For example, the plugin may implement init() to start up a DI container.

Environment is implemented by the service to encapsulate access to the environment in which the plugin is deployed or undeployed. At the time of writing, it serves solely as a sandbox over the location of the file system which the plugin is allowed to write and read from. Accordingly, Environment exposes only the following method:

  • File file(path)
returns a File with a given path relative to the storage location of the plugin. The plugin may then use the File to create new files or read existing files.

SourceBinder

When it needs to relay bind requests to a given plugin, the service access its Pluginimplementation and asks for a SourceBinder, as discussed Plugin above . It then invokes the single method of the binder:

List<Source> bind(Element)

The method returns one or more Sources, each of which represents a successful binding with a data source. The binding process is driven by the DOM element in input, which captures the request received by the service. It's up to the binder to inspect the request with some XML API, including data binding APIs such as JAXB, and act upon it. If the binder does not recognise the request, or else it finds it invalid, then the binder must throw an InvalidRequestException. The binder can throw a generic Exception for any other failure that occurs in the binding process, as the service will deal with it.

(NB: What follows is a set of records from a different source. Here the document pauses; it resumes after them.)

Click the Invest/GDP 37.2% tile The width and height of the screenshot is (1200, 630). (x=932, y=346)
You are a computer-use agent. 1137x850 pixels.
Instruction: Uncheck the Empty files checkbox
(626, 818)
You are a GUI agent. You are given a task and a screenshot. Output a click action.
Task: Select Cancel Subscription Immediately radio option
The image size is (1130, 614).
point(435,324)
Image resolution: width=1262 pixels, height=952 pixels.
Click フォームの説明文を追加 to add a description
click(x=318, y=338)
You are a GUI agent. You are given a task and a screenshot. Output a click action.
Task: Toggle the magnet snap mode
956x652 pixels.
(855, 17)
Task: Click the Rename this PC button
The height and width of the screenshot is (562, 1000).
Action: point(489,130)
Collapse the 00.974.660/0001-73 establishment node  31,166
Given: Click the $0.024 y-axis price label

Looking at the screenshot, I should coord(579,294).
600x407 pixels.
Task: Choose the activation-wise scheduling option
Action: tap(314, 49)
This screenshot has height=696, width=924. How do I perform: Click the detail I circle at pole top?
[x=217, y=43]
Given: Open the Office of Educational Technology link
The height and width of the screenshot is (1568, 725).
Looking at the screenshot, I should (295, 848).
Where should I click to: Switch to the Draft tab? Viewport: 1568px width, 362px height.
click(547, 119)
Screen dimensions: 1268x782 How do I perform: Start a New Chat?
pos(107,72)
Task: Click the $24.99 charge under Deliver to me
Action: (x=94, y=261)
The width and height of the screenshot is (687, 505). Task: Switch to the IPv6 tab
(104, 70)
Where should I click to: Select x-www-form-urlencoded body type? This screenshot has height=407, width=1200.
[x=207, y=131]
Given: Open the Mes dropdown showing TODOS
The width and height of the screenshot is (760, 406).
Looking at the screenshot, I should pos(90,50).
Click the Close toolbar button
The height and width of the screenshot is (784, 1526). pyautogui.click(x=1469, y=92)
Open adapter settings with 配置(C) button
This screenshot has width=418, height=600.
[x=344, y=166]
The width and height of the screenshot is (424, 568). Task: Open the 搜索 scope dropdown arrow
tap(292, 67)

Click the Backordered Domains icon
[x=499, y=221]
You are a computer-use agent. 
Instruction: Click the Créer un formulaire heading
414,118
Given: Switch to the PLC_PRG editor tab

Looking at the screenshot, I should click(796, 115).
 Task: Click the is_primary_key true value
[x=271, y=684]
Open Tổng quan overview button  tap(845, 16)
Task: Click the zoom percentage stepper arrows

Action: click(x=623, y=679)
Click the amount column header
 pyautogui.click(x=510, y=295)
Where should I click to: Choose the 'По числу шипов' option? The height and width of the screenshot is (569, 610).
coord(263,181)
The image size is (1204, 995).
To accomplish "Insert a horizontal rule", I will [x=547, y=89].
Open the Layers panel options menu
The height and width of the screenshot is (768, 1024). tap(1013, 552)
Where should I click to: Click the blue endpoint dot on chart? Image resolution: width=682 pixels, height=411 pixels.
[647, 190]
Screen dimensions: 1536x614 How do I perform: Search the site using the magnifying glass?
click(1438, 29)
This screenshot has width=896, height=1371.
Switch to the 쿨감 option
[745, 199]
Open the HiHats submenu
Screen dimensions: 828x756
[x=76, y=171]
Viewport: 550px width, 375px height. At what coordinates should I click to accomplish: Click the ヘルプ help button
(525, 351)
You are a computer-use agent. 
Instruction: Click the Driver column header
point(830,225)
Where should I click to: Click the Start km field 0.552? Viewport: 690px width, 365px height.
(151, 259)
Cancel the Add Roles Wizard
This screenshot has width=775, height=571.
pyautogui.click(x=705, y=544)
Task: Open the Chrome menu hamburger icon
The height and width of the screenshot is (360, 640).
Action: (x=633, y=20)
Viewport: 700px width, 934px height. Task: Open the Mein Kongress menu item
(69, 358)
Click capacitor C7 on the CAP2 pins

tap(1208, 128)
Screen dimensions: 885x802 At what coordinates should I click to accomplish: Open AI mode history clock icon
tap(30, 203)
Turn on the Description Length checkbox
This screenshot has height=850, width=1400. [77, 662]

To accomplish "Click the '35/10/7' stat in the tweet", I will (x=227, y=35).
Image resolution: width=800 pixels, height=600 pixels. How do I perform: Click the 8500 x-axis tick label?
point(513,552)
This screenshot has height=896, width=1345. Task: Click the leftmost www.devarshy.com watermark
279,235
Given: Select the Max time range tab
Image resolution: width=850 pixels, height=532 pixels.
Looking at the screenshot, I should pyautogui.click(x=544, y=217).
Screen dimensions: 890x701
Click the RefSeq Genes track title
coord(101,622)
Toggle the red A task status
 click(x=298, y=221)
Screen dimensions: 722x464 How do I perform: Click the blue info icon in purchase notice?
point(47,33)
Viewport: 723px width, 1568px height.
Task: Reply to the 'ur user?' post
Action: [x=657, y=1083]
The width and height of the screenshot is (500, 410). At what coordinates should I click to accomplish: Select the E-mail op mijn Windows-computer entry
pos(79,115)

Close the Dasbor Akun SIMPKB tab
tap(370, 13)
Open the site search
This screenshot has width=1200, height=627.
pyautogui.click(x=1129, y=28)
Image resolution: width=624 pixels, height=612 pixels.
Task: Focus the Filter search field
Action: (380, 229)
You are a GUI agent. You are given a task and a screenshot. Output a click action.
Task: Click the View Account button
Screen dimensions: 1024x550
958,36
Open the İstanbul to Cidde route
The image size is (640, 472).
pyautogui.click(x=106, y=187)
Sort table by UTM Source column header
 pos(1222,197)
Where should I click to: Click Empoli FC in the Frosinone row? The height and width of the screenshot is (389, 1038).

As to the binding process itself, note that:

  • the process may vary significantly across plugins. For many, it may be as simple as extracting from the request the addresses of service endpoints that provide access to existing data sources. For others, it may require discovering such addresses through a registry. Yet for others it may be a complex process comprised of a number of local and remote actions.
  • in most cases, the binder will bind a single data source, hence return a single Source. In some cases, however, the binder may bind many data sources from a single request, hence return multiple Sources.

Finally, note that:

  • the service discards all the Sources that the binder has returned from previous invocations of bind(). For this reason, the binder should avoid performing expensive work in bind(), e.g. engage in network interactions. As we discuss below, the plugin should carry out this work in SourceLifecycle.init(), which the service invokes only for the Sources that it retains. The minimal amount of work that the binder should perform in bind() is really to identify data sources and build corresponding Sources.
  • the service configures a number of objects on the Sources returned by the binder. including a SourceNotifier and an Environment. As these objects are not yet available in bind(), the binder must not access the file system or fire events. This is a corollary of the previous reccomendation, i.e. avoid side-effects in bind().

Source

Plugins implement the Source interface to provide the service with information about the data sources bound by the SourceBinder. The services publishes this information on behalf of the plugin, and clients may use it to discover sources available for read and/or write access. Specifically, the interface defines the following methods:

  • String id()
returns an identifier for the bound source.
  • String name()
returns a descriptive name for the bound source.
  • String description()
returns a brief description of the source.
  • List<Property> properties()
returns properties for the bound source as triple (property name, property value, property description), all String-valued. These properties mirror the properties returned by Plugin.properties(), though they relate to a single source rather than the plugin. Implementations must return null or an empty list if they have no properties to publish.
  • List<QName> types()
returns all the tree types produced and/or accepted by the plugin for the bound source.
  • Calendar creationTime()
returns the time in which the bound source was created. Note that this is the creation time of bound source, not the Source instance's. Implementations must return null if the plugin has no means to obtain this information.
  • boolean isUser()
indicates whether the bound source is intended for general access. This is not a security option as such, and it does not imply any form of authorisation or query filtering. Rather, it’s a marker that may be used by certain clients to exclude certain sources from their processes. Most plugins bind always user-level sources, hence return true systematically. If appropriate, the plugin can be designed to take hints for bind requests.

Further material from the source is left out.